The hearing was a pathetic excuse for enforcement of banking regulations. Jamie Dimon was clearly in charge of the proceedings as senators neglected to ask him tough questions or press further into his bank’s trading practices. Dimon repeatedly avoided the topic of his bank’s losses being caused by hedging versus betting on derivative securities, and senators made no real attempt to extract a damning confession from him.
There is an obvious reason why the hearing was so anemic: the senators on the banking committee were motivated by J.P. Morgan Chase’s campaign contributions, over which Dimon undoubtedly holds much sway. The private banking sector has become completely intertwined with the Federal government through its connections with the Federal Reserve and its influence over political campaigns.

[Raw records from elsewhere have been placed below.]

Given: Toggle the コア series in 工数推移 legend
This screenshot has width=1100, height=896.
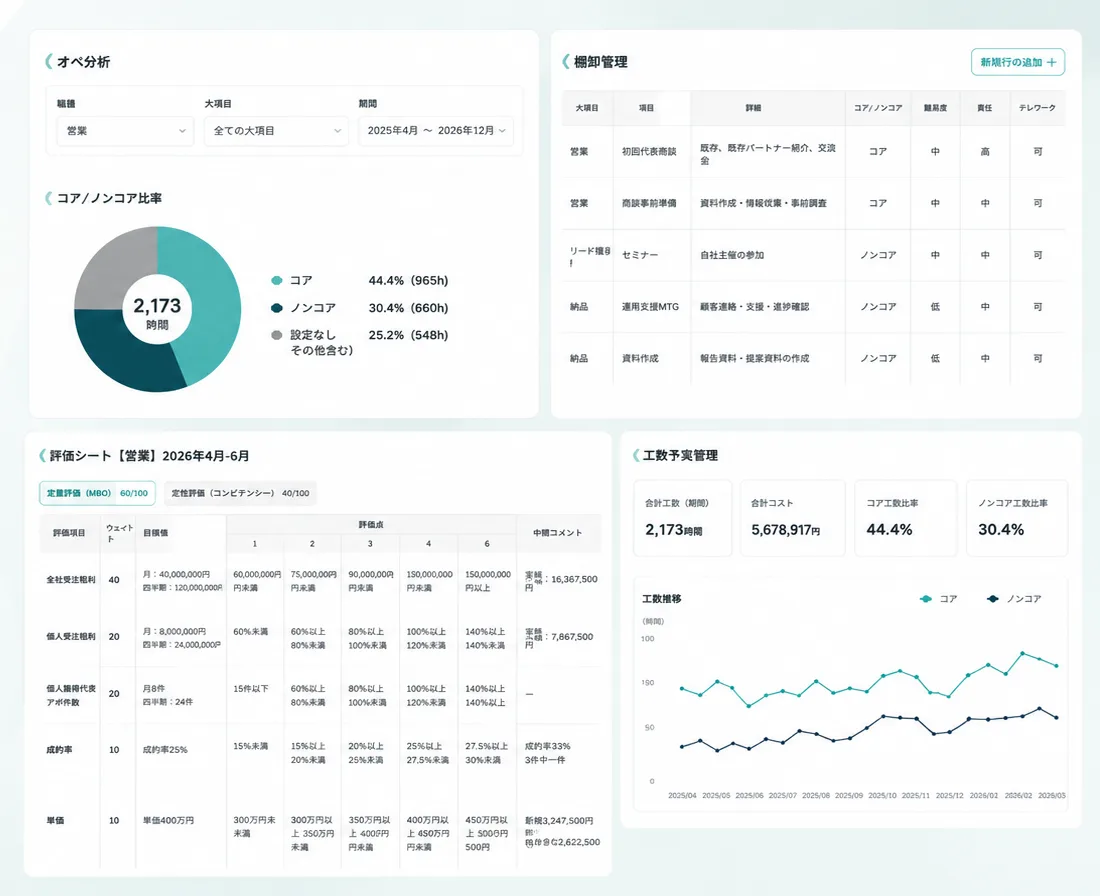Looking at the screenshot, I should [x=938, y=599].
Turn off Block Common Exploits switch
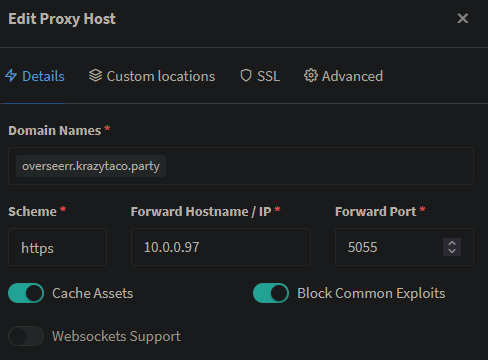The height and width of the screenshot is (360, 488). (271, 293)
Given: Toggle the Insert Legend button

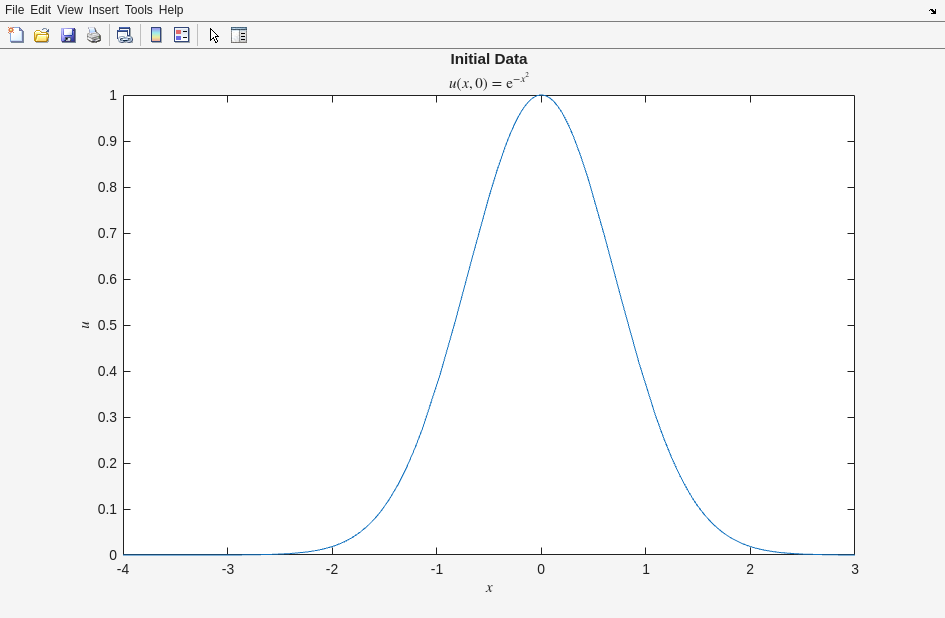Looking at the screenshot, I should coord(182,35).
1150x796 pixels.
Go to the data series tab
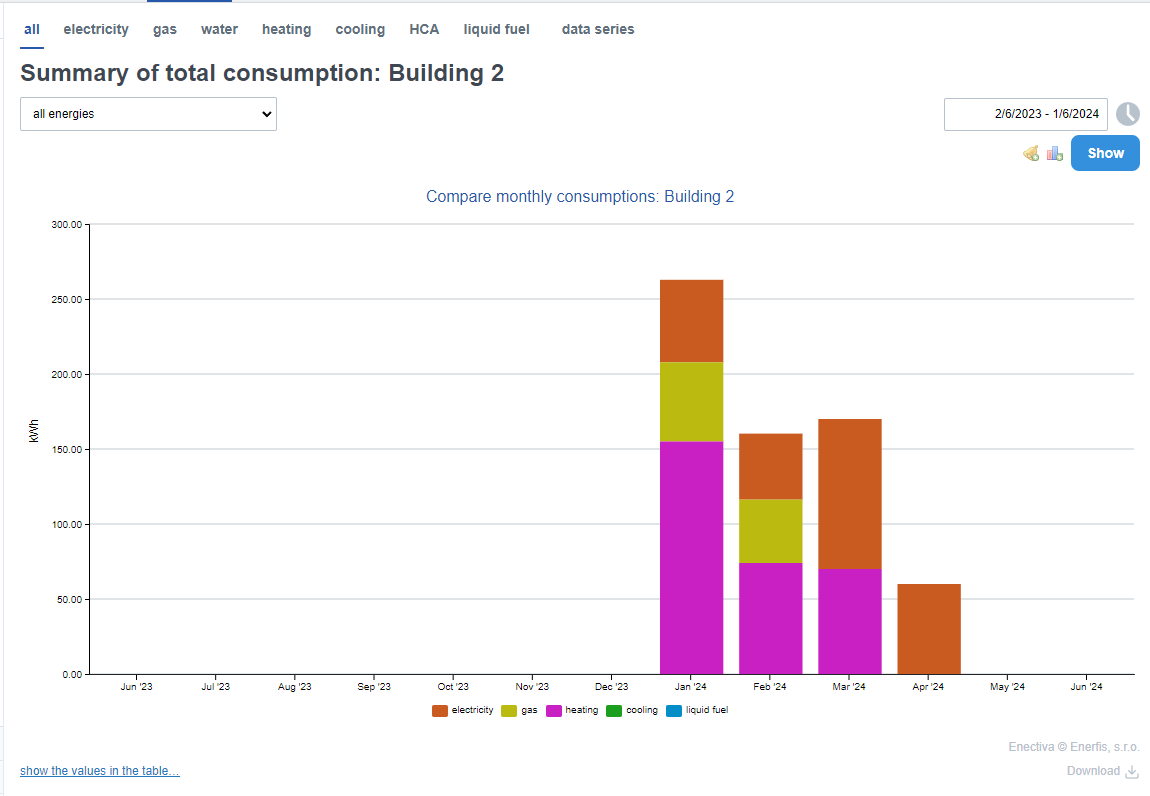point(597,30)
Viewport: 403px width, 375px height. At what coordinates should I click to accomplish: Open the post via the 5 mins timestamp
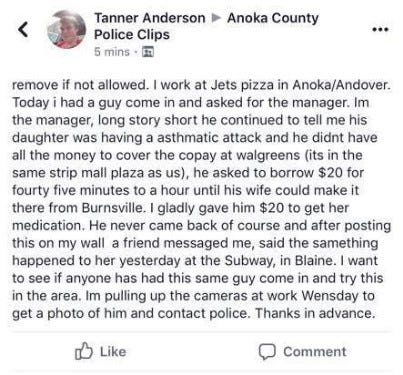pyautogui.click(x=112, y=52)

This hearing is simply the latest unheeded reminder of how corrupt our government and banking system has become. Jamie Dimon and his friends at J.P. Morgan Chase will likely not serve a moment in prison for their crimes, although baseball legends are being prosecuted for lying about steroid use. Which of these is a larger crime? How can we have any faith in our elected officials when they are so corrupt that they sit back and watch the deterioration of our country when they have the power to act?